A professora – doutora em Geografia pela Universidade Federal do Paraná (UFPR) – é criadora e apresentadora de uma série em podcast intitulada “Amazônia Ribeirinha”, um programa que faz parte de seu projeto de doutoramento, onde ouve moradores e acompanha seu cotidiano na tradicional comunidade de Calama, nas margens do Madeira, em Porto Velho, capital de Rondônia.

Segundo Lucileyde, esta recente corrida ao ouro no rio Madeira não foi causada só por uma ‘fofoca’, como os garimpeiros costumam denominar a notícia da descoberta de uma grande jazida. Ela acredita que outra das razões pode ter sido a assinatura de um decreto pelo governador de Rondônia, coronel Marcos Rocha (PSL), regulamentando o garimpo nos rios do Estado – com impactos mais diretos no rio Madeira. O decreto foi assinado em 29 de janeiro de 2021 liberando a atividade, desde que autorizada pelos órgãos ambientais.

“Foi uma percepção coletiva de que ‘liberou geral’ em todo o rio Madeira”, comenta a pesquisadora. O decreto, que ainda é questionado na Justiça, teria validade nas águas dos rios amazônicos em seus trechos no território de Rondônia. Mas a região onde as balsas atracaram está no Amazonas, no município de Autazes, a 200 km de Manaus.  A região está próxima do encontro do Madeira com o Amazonas.  

Cerca de 300 balsas (aproximadamente duas mil pessoas) invadiram o rio, das quais 131 foram queimadas até 29 de novembro em operação da Polícia Federal com apoio da Força Nacional de Segurança, Marinha e do Instituto Brasileiro de Meio Ambiente e Recursos Naturais Renováveis (Ibama).

A pesquisadora lembra que as dragas, ao sugarem os fundos do rio, causam graves impactos além da contaminação das águas por mercúrio. “Afetam o leito do rio e as margens, causando desbarrancamento, engolindo peixes e triturando animais como botos e jacarés. As condições de trabalho são insalubres, é difícil o acesso à água potável e o custo de vida é ainda mais alto”, descreve Lucileyde.

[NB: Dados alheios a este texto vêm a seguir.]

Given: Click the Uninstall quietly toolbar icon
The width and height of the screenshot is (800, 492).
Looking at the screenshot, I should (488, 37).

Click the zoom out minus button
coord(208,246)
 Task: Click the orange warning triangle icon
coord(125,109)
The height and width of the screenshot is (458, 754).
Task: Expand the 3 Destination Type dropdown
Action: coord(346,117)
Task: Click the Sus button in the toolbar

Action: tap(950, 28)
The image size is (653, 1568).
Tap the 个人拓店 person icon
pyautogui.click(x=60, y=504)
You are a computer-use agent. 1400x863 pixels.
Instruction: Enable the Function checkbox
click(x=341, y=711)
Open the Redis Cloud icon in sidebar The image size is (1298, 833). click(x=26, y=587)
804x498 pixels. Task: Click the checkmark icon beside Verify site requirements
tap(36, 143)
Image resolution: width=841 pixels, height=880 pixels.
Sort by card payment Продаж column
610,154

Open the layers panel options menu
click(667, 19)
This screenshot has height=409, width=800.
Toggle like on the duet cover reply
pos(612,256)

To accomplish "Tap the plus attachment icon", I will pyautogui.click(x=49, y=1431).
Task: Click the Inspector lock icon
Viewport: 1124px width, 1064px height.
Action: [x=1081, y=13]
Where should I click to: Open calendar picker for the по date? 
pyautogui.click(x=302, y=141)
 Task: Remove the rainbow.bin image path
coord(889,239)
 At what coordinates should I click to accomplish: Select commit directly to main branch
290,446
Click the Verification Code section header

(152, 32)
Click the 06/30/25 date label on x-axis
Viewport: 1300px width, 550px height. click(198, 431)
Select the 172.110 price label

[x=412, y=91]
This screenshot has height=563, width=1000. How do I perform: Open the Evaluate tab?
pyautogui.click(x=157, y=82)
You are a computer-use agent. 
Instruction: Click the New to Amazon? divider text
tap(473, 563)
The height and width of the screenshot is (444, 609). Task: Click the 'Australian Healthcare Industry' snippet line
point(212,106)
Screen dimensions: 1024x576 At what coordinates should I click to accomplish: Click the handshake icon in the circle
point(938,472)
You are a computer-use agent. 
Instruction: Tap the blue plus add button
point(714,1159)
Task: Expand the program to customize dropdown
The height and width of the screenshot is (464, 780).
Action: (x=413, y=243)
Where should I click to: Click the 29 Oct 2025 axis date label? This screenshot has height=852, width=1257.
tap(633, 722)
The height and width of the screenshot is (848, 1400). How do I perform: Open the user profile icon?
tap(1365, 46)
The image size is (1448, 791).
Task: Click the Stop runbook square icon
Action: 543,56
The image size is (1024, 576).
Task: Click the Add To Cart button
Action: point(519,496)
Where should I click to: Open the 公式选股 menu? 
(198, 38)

Apesar do impacto ambiental e social do garimpo no rio Madeira, pesquisadores da temática ouvidos por ((o)) eco avaliam que a simples repressão policial da atividade não vai solucionar o problema. Para eles, a questão é muito mais delicada e sensível, já que muitas comunidades carentes ao longo do rio Madeira encontram no garimpo a sua principal e, às vezes, única fonte de sobrevivência.

“De que adianta incendiar as balsas, destruir o patrimônio destas pessoas que apenas buscavam a sobrevivência, sem oferecer uma alternativa? Não recebem incentivos à agricultura e têm limitações para a pesca. É preciso discutir uma política pública que garanta renda para estas comunidades no ano inteiro”, avalia ela.